As before, you must remember that you have to demonstrate that the step used for frame selection is fine enough for the calculation to converge. The time requirements are still important but with the openmp parallelization not as demanding as for the Cartesian calculation above : for the same problem as previously (119,085 and 118,990 frames, a 16-residue peptide) the torsion-based calculation took 51 minutes instead of 10.2 hours.

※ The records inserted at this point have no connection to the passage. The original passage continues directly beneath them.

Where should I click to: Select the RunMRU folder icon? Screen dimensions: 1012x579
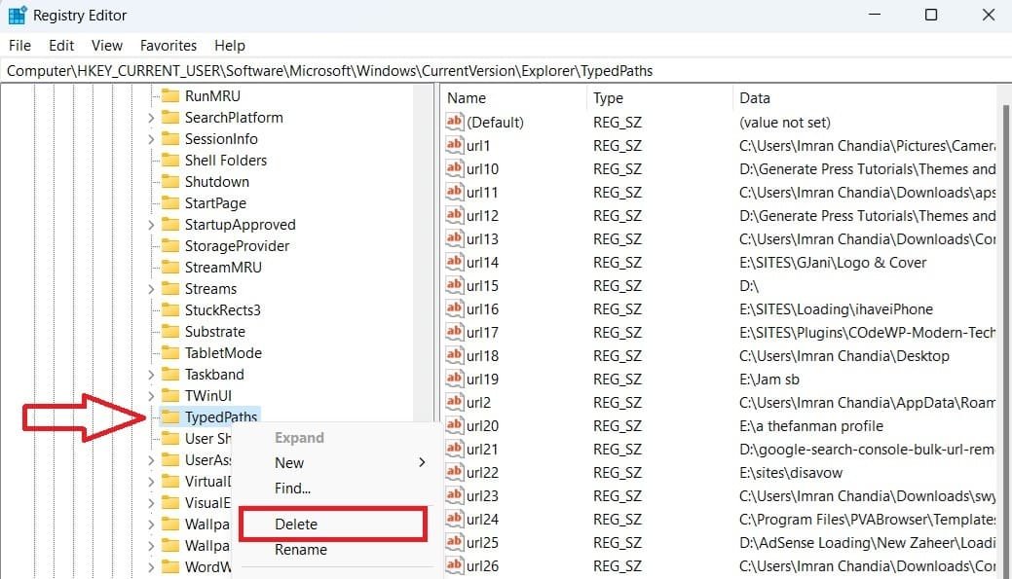click(x=170, y=96)
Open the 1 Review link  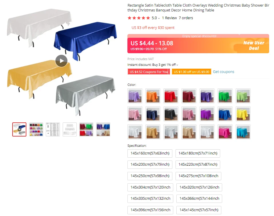[169, 18]
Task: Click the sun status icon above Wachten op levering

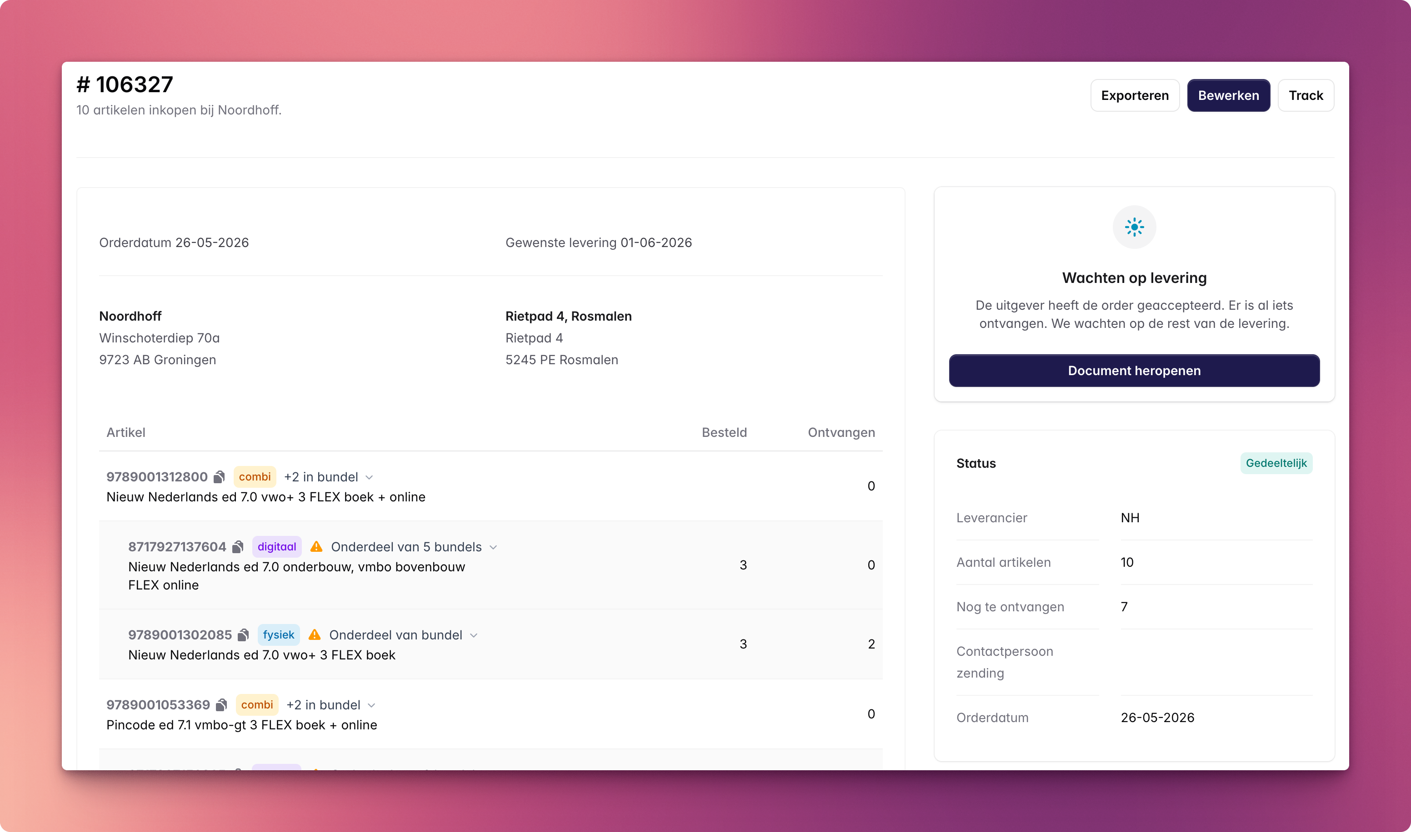Action: [1134, 227]
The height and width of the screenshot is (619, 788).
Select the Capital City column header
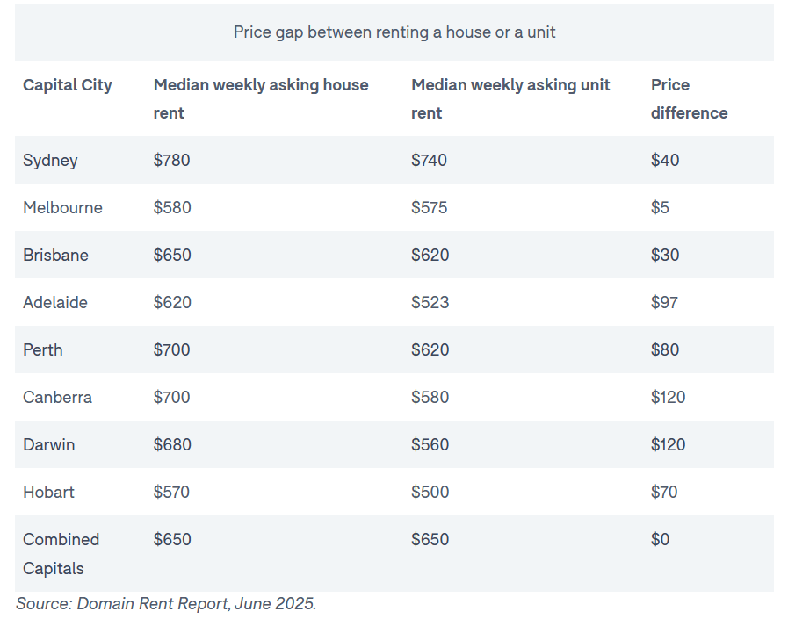click(x=68, y=85)
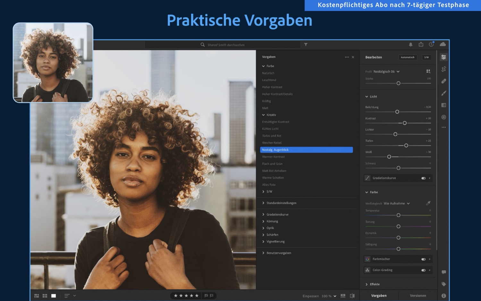Disable the Color-Grading switch
The width and height of the screenshot is (481, 301).
tap(423, 270)
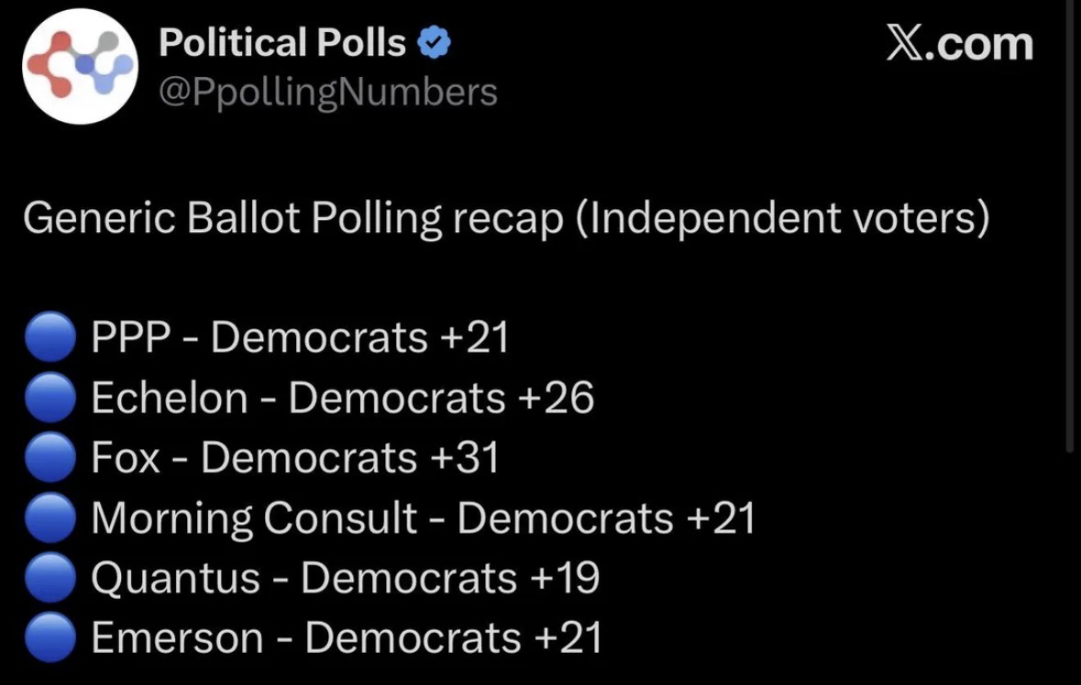Click the PPP Democrats +21 line
1081x685 pixels.
300,339
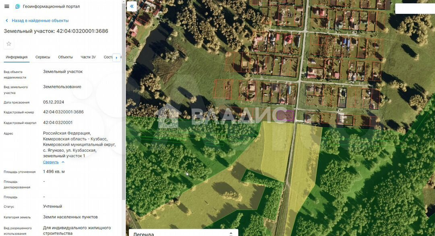Click Свернуть link under address
The height and width of the screenshot is (236, 435).
[x=51, y=162]
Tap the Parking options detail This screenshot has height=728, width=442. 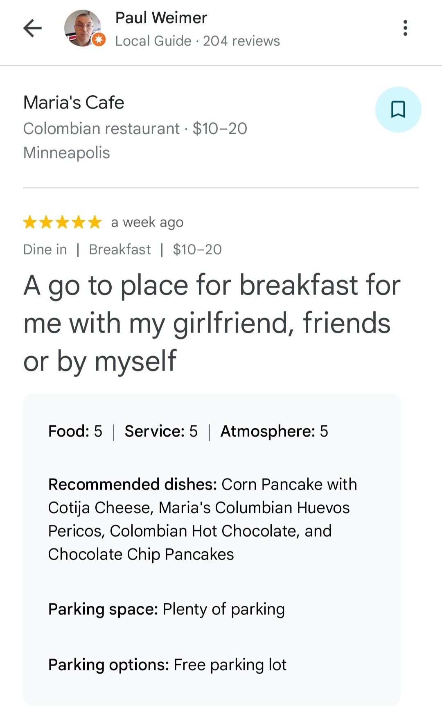(167, 665)
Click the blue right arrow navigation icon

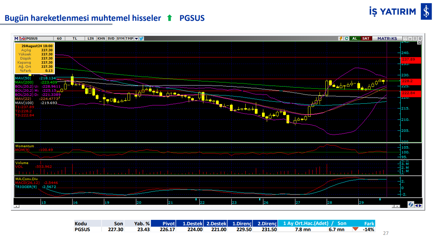[420, 206]
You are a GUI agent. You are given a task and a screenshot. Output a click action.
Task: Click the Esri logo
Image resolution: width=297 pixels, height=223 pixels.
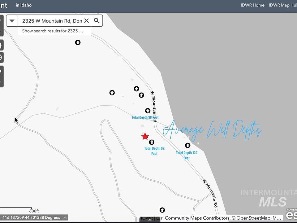291,214
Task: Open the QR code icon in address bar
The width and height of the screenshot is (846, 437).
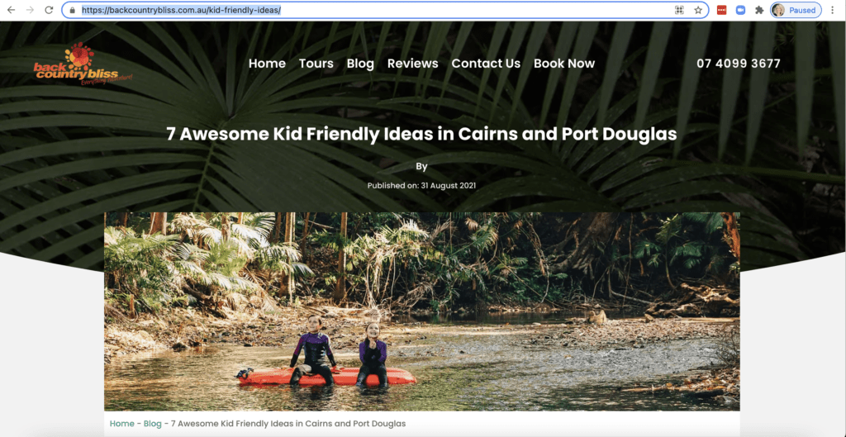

The last graph (below) is a worked example showing how the distribution changes depending of the time interval selected for taking samples from the trajectories (the intervals are 1 ns, 500 ps and 100 ps for this example, it is a disordered peptide folding simulation) :
Indeed. The graph shown above shows the amount of difference between the two trajectories, but does not answer the initial question : are the two trajectories consistent with each other (and, thus, mergeable) ? In the case of the peptide discussed on this page (see secondary structure graphs at the top of this page), we can possibly escape because the two runs were quite long, 11 μs each. So : we take the first trajectory, divide it into two halves, and compare the two halves using cross t-RMSD. Then we compare the distribution obtained from the two halves of the same trajectory with the distribution obtained by comparing the two trajectories. With a 100 ps step the results are :
What this says is that the two independent trajectories are slightly more alike between them than the two halves of the same trajectory. This more-or-less settles the matter and the two trajectories should be considered mergeable (the reason that the comparison of the two halves is -unexpectedly- slightly worse can be seen in the first figure of this page : the first trajectory has a long stretch of β structure in its first half only).